HB BERLIN. Der Anstieg der Arzneimittelausgaben hat sich trotz der Spargesetze ungebremst fortgesetzt. Die Medikamente-Kosten für die gesetzlichen Krankenkassen stiegen im vergangenen Jahr um 4,8 Prozent auf 32,4 Mrd. Euro. Das geht aus dem Arzneiverordnungs-Report 2010 hervor.
Nach Angaben der Herausgeber könnten 9,4 Mrd. Euro im Jahr gespart werden. Denn in Deutschland seien patentgeschützte Arzneimittel und Nachahmer-Medikamente (Generika) 50 bis 100 Prozent teurer als in anderen europäischen Ländern. Seit 1993 seien die Umsätze der Patent-Arzneimittel von 1,6 auf 13,2 Mrd. Euro angestiegen.

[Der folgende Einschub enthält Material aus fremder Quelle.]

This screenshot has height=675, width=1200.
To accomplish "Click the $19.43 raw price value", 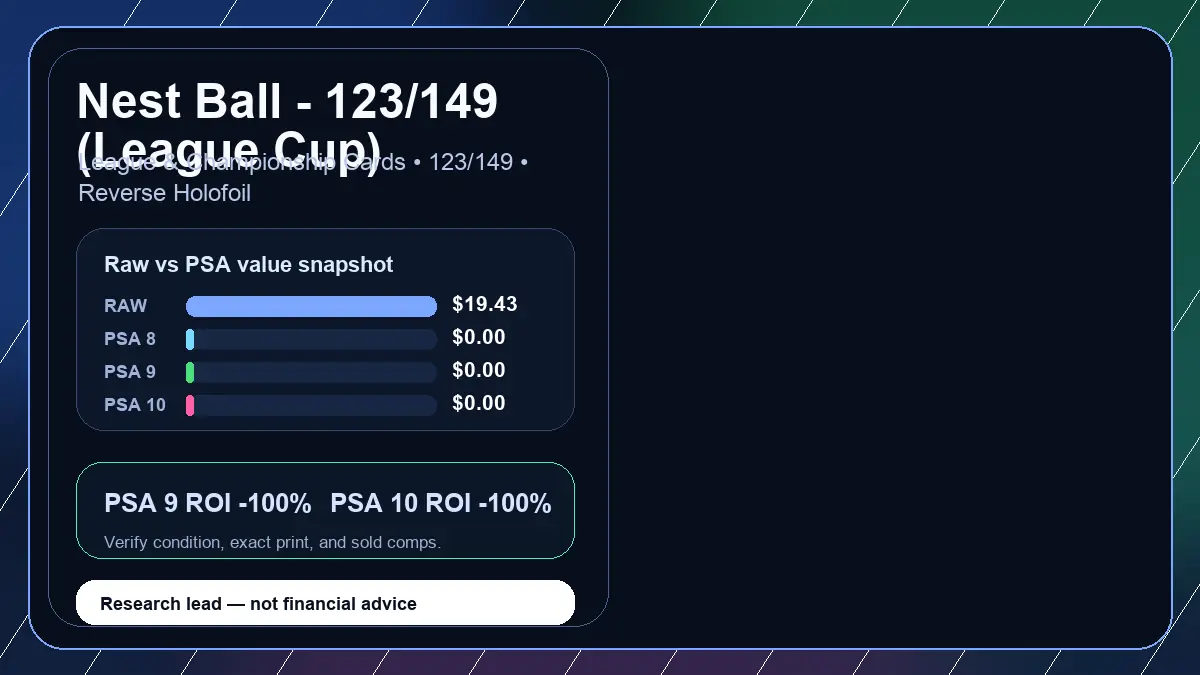I will (x=485, y=305).
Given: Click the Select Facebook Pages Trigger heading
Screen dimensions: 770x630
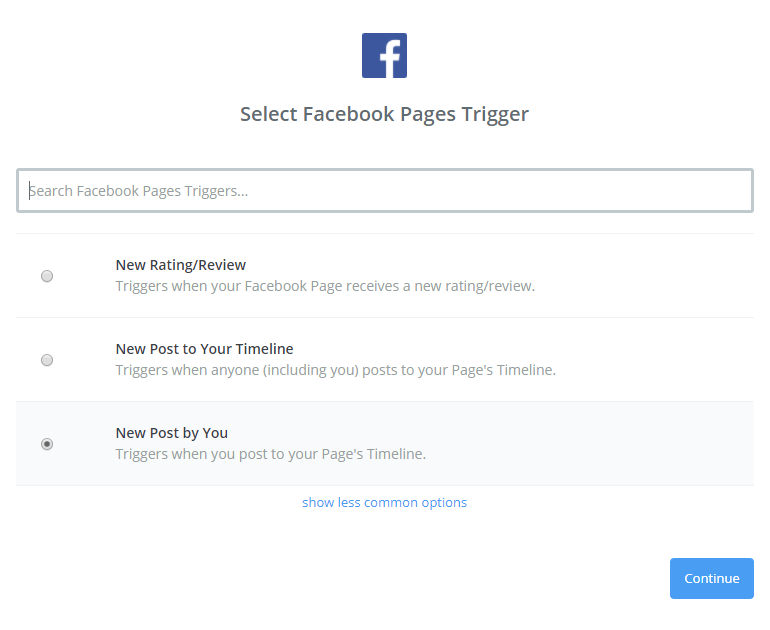Looking at the screenshot, I should click(384, 114).
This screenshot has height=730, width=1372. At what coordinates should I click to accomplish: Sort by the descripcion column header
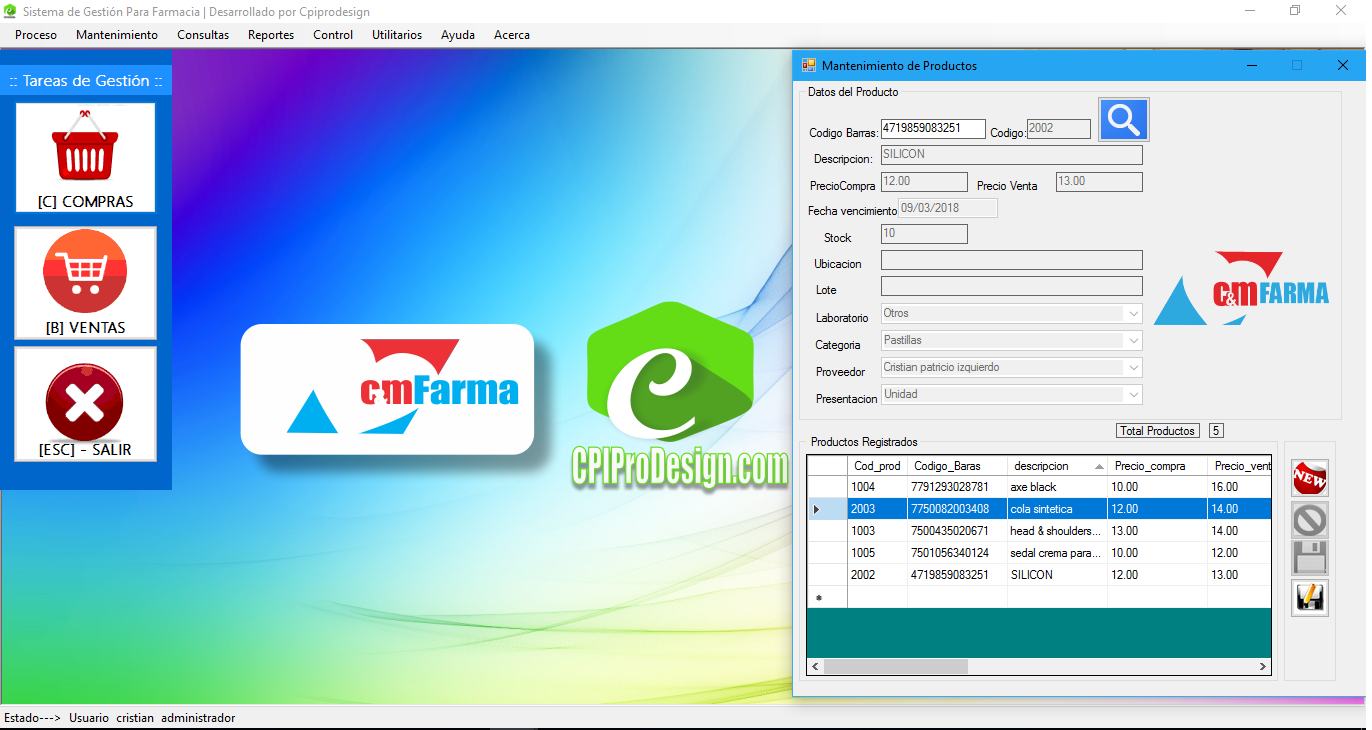[1050, 466]
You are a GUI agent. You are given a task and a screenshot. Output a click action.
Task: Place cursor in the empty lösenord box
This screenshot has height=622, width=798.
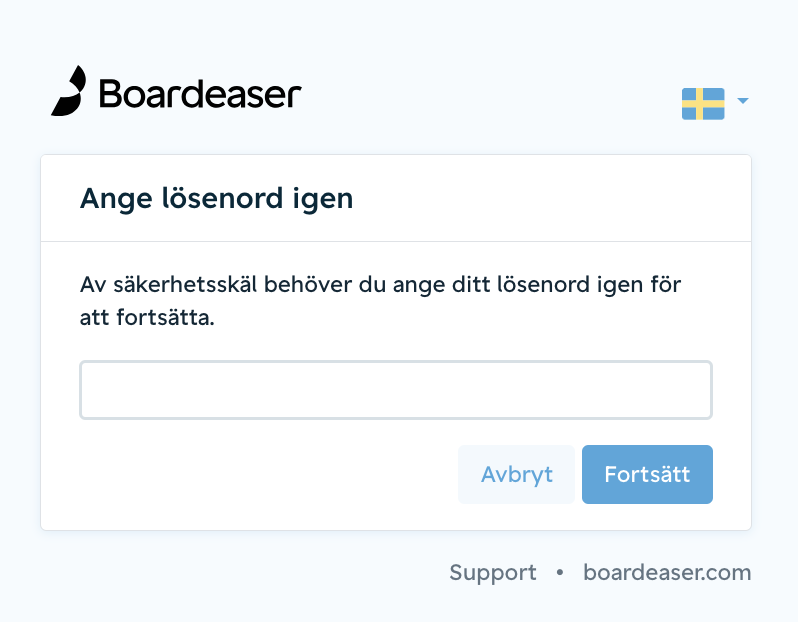click(395, 390)
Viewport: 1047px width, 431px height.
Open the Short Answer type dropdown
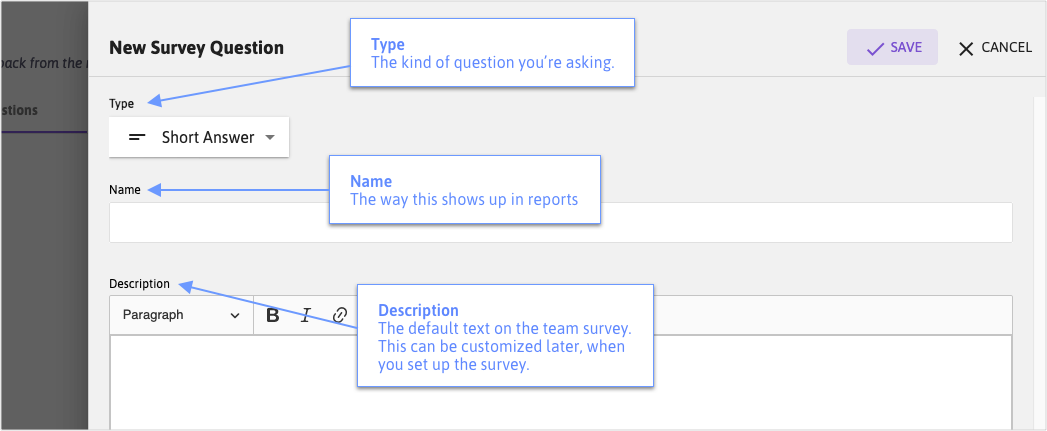coord(199,137)
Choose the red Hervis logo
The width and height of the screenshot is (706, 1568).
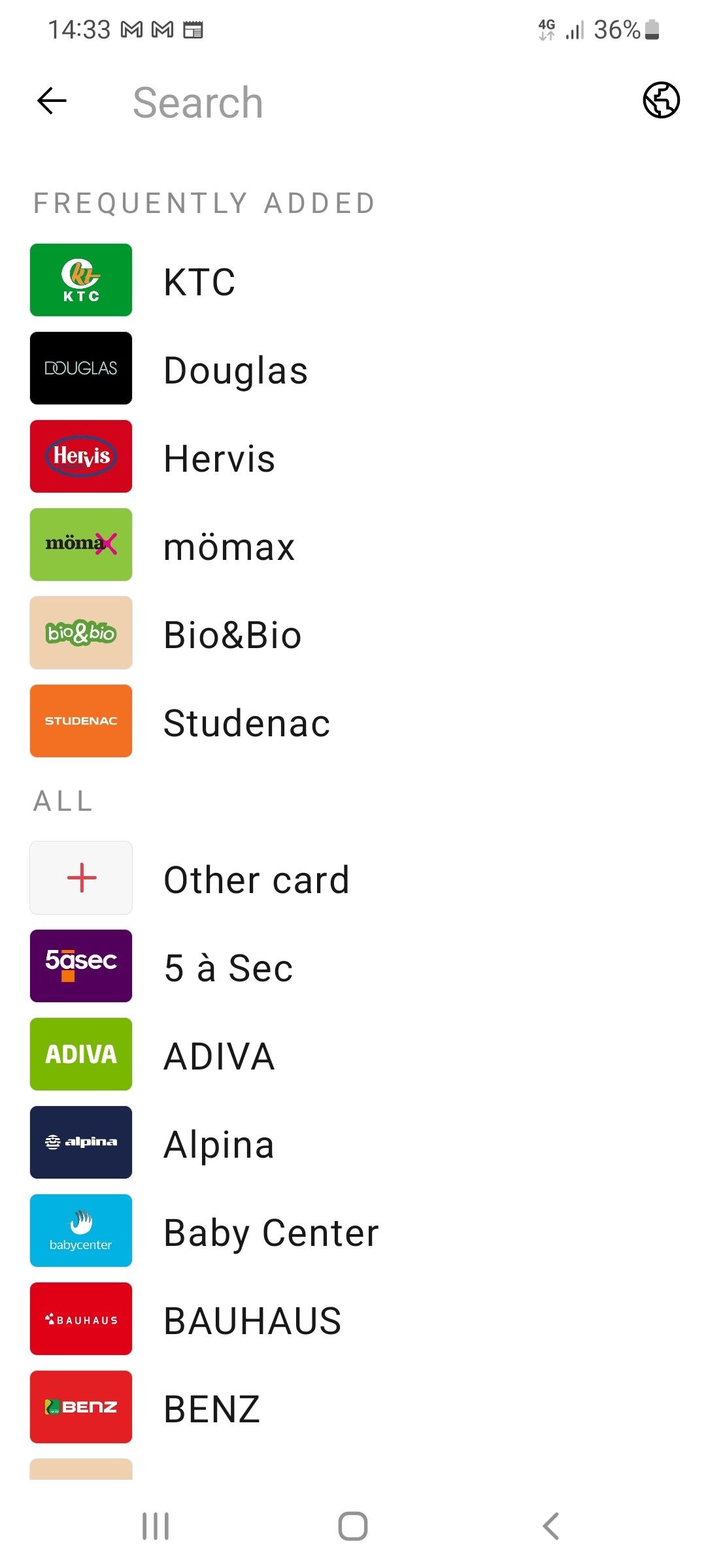point(81,457)
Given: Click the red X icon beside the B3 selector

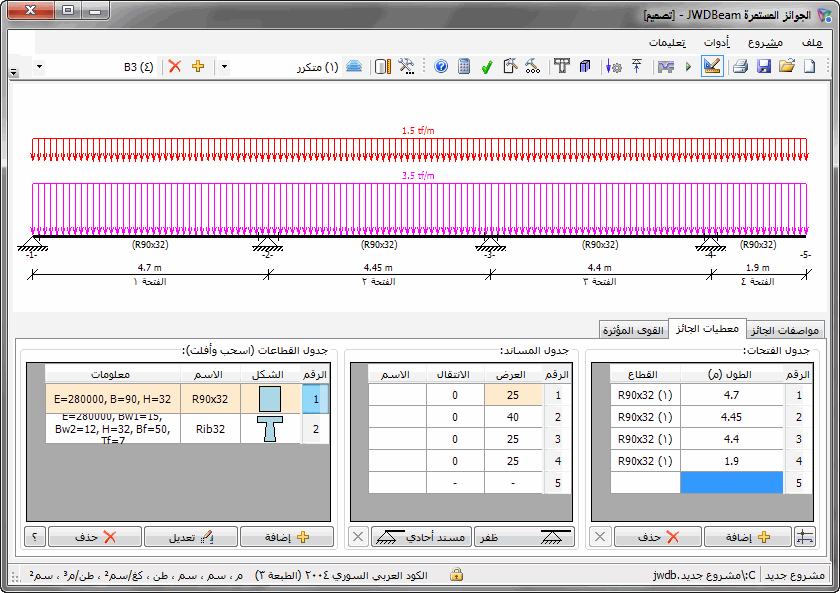Looking at the screenshot, I should (x=175, y=67).
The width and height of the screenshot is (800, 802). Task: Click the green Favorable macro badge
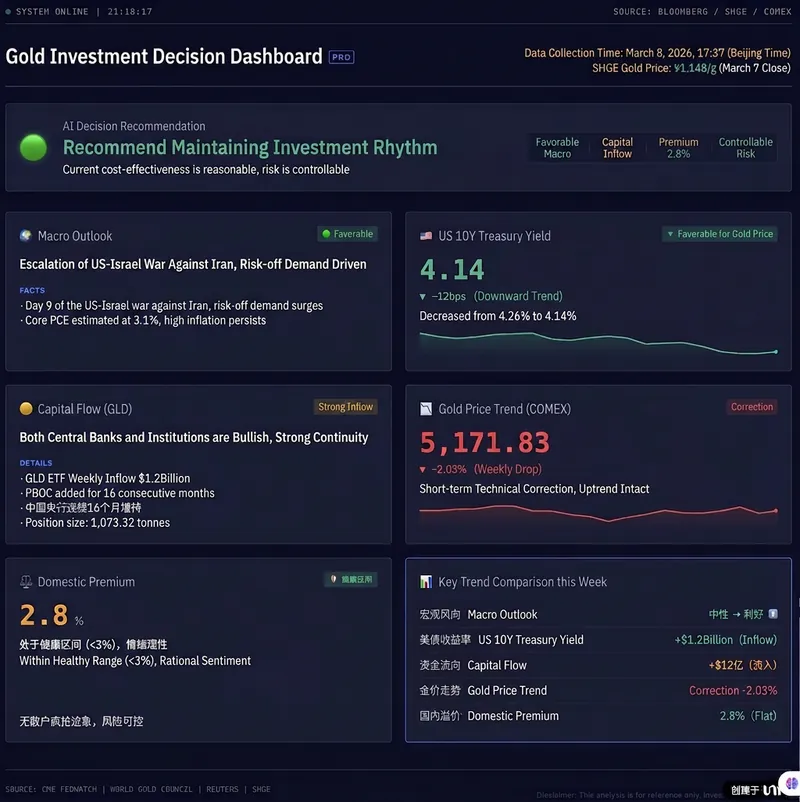pyautogui.click(x=347, y=234)
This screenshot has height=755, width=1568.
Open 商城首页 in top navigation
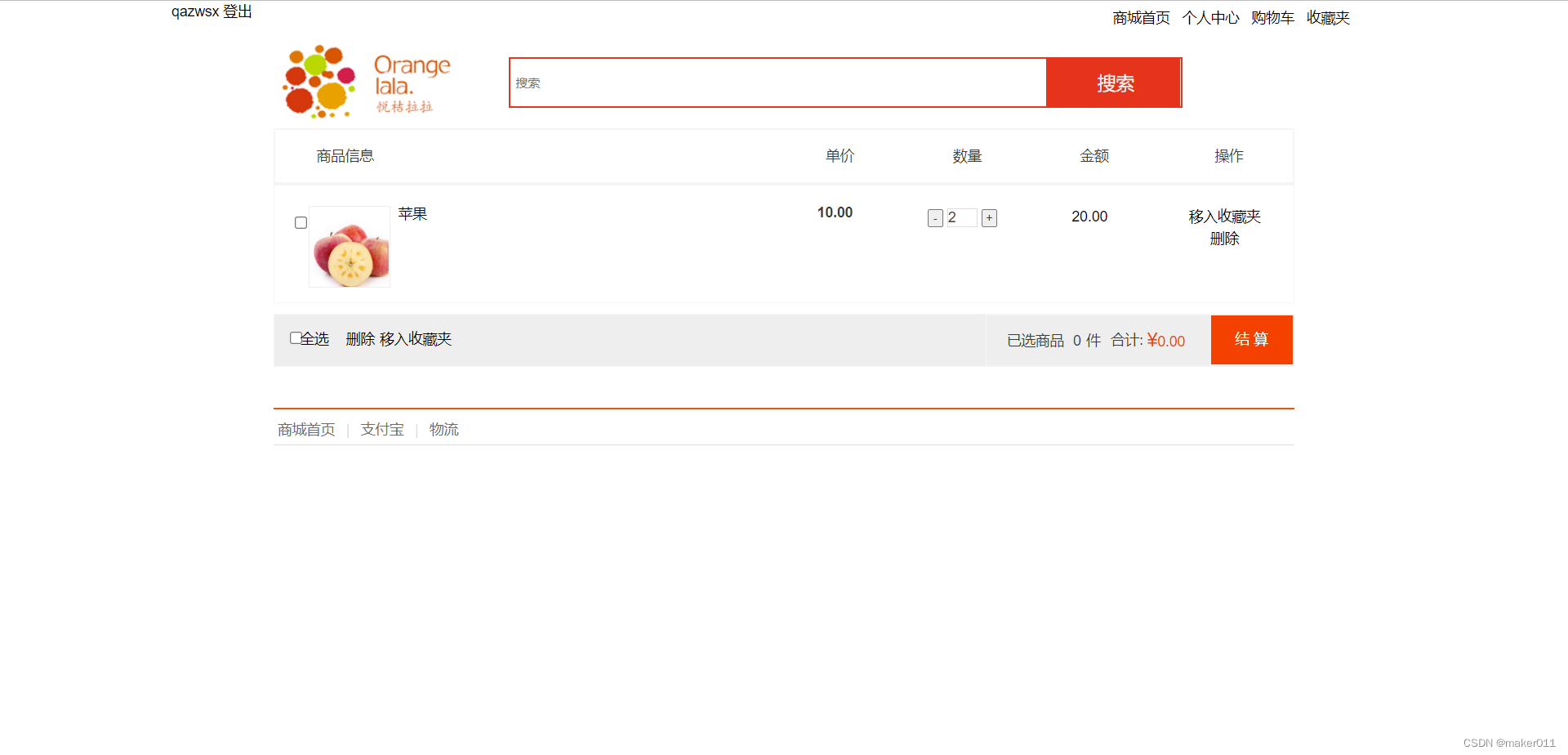[1141, 18]
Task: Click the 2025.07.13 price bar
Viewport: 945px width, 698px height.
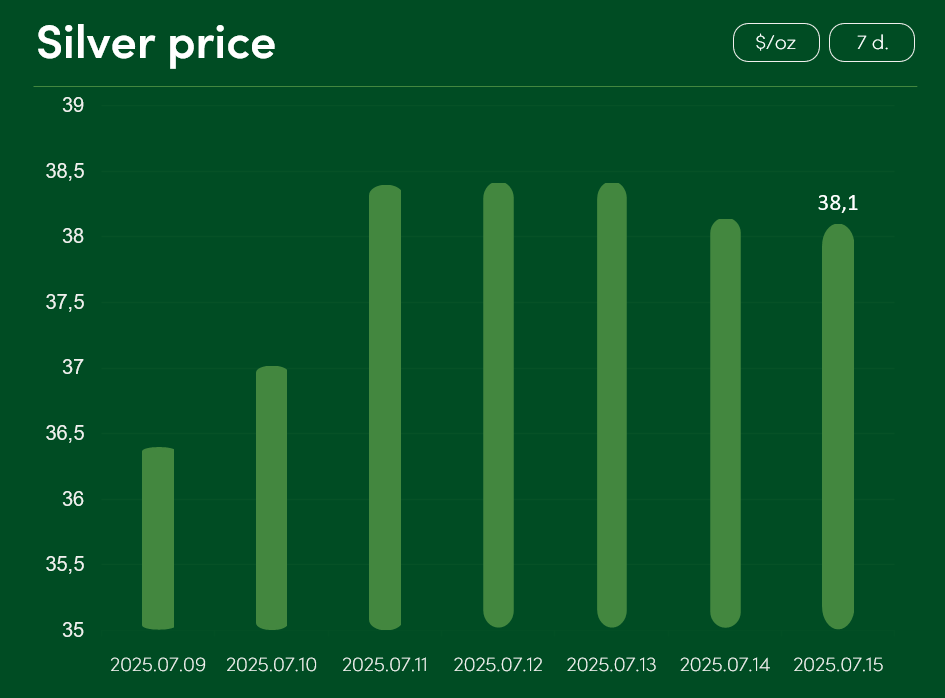Action: [612, 405]
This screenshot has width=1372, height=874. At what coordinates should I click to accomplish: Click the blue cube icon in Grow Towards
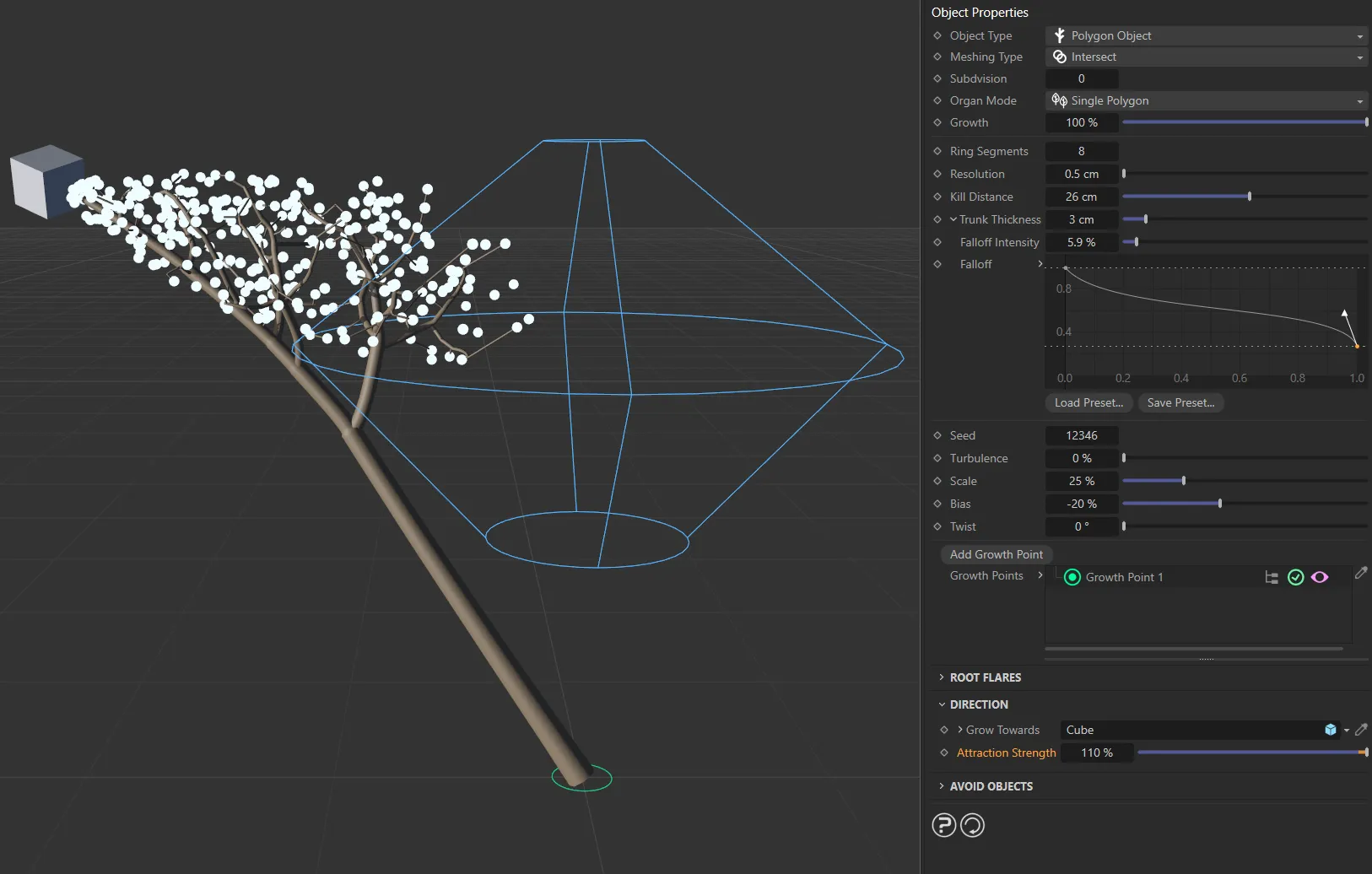coord(1331,730)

Vor drei Jahren seien zwar erstmals Höchstbeträge für diese teuren Mittel eingeführt worden. Doch geändert habe sich nichts. Derzeit plant die Koalition eine Nutzenbewertung für diese Patent-Arzneimittel, die zur Grundlage für Rabattverhandlungen zwischen Kassen und Herstellern gemacht werden soll.